Other companies have been too myopic, cutting cost in specialty lines that would actually benefit from more nurturing, innovation, and focused investments Chemical companies have been late in recognizing the credible threat from lower-cost capacity built in Asia over the last decade, rendering themselves uncompetitive in these regions, often after they have installed costly assets in commoditized marketplaces. Frequently, these actions reinforce one another and companies end up in a death spiral, forced to close or divest businesses.
To avoid this fate, chemical companies need to deliberately adjust more in their business models not only across different lines of business within their portfolios but within the business themselves, to keep pace with the changing requirements of distinct subsectors. The retooling process always should start with the answers to these questions:

How differentiated are the company’s current products?
The manager should assess which product is unique in the marketplace, which is a marketplace, which is moderately distinctive, and which are indistinguishable from the competitor’s offerings. They should also gauge whether increased levels of service could incrementally differentiate some products.
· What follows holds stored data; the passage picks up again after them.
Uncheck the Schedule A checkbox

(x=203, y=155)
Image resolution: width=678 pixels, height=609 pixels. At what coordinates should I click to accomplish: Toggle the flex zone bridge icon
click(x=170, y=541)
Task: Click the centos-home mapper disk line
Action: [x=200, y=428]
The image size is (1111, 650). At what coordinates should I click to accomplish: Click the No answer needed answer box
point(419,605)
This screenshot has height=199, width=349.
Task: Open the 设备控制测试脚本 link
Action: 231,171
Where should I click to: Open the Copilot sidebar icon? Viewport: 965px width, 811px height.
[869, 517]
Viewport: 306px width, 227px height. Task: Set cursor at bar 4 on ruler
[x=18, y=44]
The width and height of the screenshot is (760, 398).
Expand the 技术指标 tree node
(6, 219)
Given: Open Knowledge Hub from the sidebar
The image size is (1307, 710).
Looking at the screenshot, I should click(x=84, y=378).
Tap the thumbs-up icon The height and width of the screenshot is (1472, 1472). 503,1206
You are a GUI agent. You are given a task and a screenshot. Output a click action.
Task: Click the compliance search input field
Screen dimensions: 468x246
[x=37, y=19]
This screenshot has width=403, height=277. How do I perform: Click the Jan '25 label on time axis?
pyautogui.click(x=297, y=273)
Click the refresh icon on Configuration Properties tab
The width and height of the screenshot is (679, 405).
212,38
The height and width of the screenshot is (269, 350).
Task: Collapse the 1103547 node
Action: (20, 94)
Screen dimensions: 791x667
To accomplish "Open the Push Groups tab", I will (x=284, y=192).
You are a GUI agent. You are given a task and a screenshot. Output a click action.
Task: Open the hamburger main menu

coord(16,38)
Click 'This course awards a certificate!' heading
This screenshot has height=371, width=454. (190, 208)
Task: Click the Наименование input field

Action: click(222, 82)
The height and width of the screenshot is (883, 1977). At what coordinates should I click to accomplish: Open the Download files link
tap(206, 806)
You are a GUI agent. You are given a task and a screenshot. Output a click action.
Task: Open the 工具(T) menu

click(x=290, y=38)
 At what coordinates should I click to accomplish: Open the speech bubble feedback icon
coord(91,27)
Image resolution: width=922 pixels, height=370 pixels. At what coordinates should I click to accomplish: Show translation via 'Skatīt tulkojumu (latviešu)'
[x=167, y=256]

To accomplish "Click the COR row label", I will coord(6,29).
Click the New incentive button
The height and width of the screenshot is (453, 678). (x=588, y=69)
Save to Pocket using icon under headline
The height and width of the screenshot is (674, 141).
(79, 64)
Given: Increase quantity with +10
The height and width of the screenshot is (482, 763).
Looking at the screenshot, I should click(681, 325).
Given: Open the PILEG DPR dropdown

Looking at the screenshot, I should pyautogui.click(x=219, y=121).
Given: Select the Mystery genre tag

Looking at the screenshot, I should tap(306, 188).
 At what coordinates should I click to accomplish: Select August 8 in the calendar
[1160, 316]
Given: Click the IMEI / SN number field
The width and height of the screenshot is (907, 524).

How intense is the competition?
Companies should determine how many suppliers exist in a given market and whether the primary basis for competition in the market is a low cost, increased customization and innovation, or superior customer service.

What is the key operational imperative?
Companies should assess whether the market needs cab best addressed by running a plant at full capacity or by operating more flexibly to produce more customized and distinctive products. Should the operational imperative be quality and reliability, or is there a greater advantage in tailoring the production process to satisfy unique customer requirements.